В обоснование данного тезиса Хоппе говорит: «В монархическую эпоху с ее четким разделением между правителем и его подданными король и его правительство находились в подчинении закону. Они применяли уже существующий закон, выступая в роли судьи или прокурора. Они не делали закон... В противоположность этому при демократии, парламент и президент, наделенные властью, окутанной анонимностью, быстро встали над законом. Они стали не только судьями, но и законодателями, создателями «нового» закона». Здесь Хоппе пользуется, скорее, эмоциональной, нежели серьезной исторической аргументацией. Он приводит примеры сверх бюрократизации и сверх регулирования современной западной системы. Так ежегодное издание свода всего современного американского законодательства и подзаконных актов составляет 201 том, занимая около 11 метров на библиотечных полках. Только одно оглавление к этому своду занимает 754 страницы.

Понятно, что бюрократизация на сегодняшнем уровне была просто технически невозможна во времена абсолютных монархий. Это не означает, что подданные были свободнее. Механизмы осуществления власти были другими и более примитивными, но вряд ли это позволяет утверждать, что власть была справедливее и «лучше». Здесь надо заметить, что Хоппе выступает адвокатом именно абсолютной монархии, так как современные парламентско-конституционные монархии на Западе мало чем отличаются по структуре власти от республик. В этом нам видится еще одна слабая сторона рассуждений Хоппе: его исторические сопоставления некорректны, так как он сравнивает разные исторические периоды. Он сам отмечает, что «Конец Первой мировой войны обозначает исторический период, в ходе которого частное владение государственными ресурсами было полностью заменено общественным». А вот один важный пример из современной политики он явно умышленно избегает: королевство

Саудовская Аравия, где царит классическая абсолютная монархия, и государство в самом буквальном смысле принадлежит королевской семье Саудитов. Трудно говорить о каких-то реальных «преимуществах» созданной там системы ни в области экономики, ни тем более в области свободы и индивидуальных прав.

▶ Исходные данные
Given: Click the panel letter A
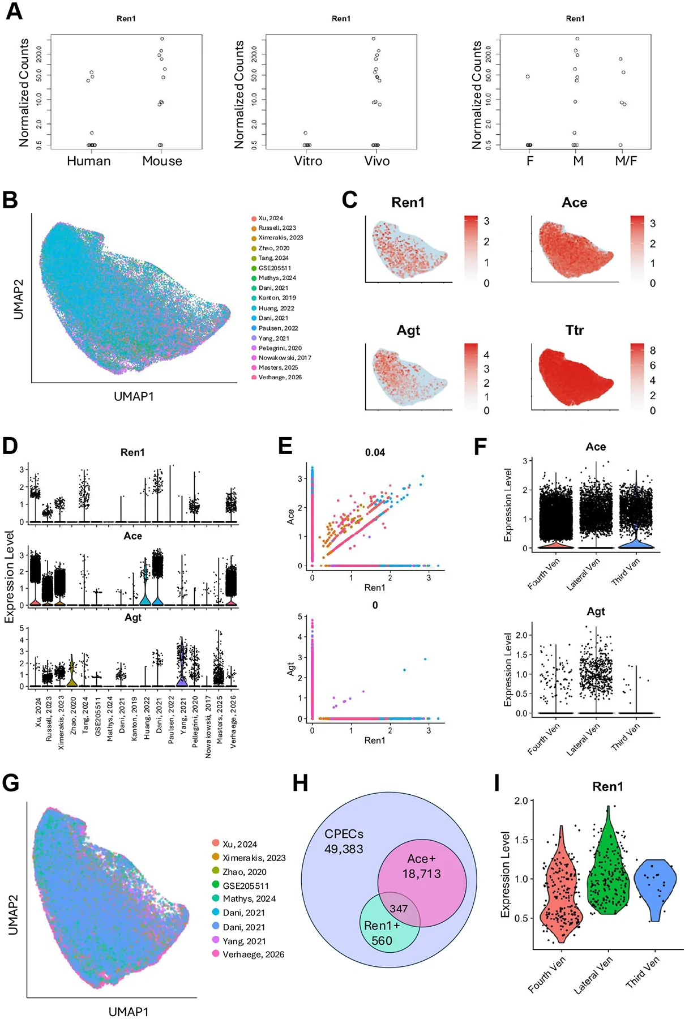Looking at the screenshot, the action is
...
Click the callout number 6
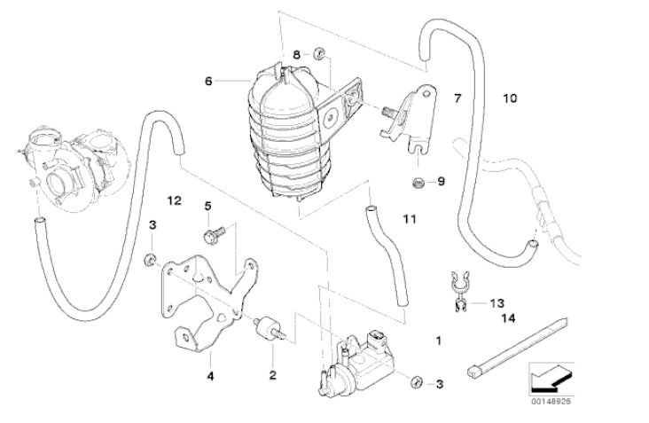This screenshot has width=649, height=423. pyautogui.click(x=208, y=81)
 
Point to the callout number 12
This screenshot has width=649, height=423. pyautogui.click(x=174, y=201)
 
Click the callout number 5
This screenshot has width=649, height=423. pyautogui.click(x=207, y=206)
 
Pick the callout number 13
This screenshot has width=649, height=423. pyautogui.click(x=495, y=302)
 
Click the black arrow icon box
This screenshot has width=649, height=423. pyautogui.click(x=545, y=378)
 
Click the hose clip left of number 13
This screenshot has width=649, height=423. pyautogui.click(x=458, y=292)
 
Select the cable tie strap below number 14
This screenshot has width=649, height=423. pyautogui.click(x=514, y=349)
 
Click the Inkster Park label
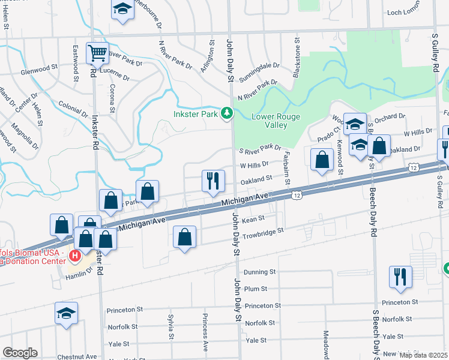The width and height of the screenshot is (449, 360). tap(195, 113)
---
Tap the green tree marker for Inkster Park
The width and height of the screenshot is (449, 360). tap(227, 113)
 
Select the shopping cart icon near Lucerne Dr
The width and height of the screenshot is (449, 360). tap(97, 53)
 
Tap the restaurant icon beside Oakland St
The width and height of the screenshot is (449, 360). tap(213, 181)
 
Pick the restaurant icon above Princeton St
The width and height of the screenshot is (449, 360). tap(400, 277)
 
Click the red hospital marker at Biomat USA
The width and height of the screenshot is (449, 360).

▶ Задания
- a) Определите, соответствуют ли тексту о Хоппе утверждения (i) Ежегодное издание свода американского законодательства насчитывает более двухсот томов; (ii) Оглавление к этому своду занимает около 11 метров на полках; (iii) По словам Хоппе, замену частного владения государственными ресурсами общественным обозначает конец Второй мировой войны. Для каждого ответьте «да» или «нет» и дословно процитируйте решающие слова текста.
- b) Воспроизведите дословно часть текста о Хоппе от слов «Саудовская Аравия, где» до слов «и индивидуальных прав.».
Строки для работы не понадобятся.

▶ Ответы к заданиям
- a)
(i) Да: «составляет 201 том».
(ii) Нет: «Только одно оглавление к этому своду занимает 754 страницы».
(iii) Нет: «Конец Первой мировой войны обозначает исторический период, в ходе которого частное владение государственными ресурсами было полностью заменено общественным».

- b)
Саудовская Аравия, где царит классическая абсолютная монархия, и государство в самом буквальном смысле принадлежит королевской семье Саудитов. Трудно говорить о каких-то реальных «преимуществах» созданной там системы ни в области экономики, ни тем более в области свободы и индивидуальных прав.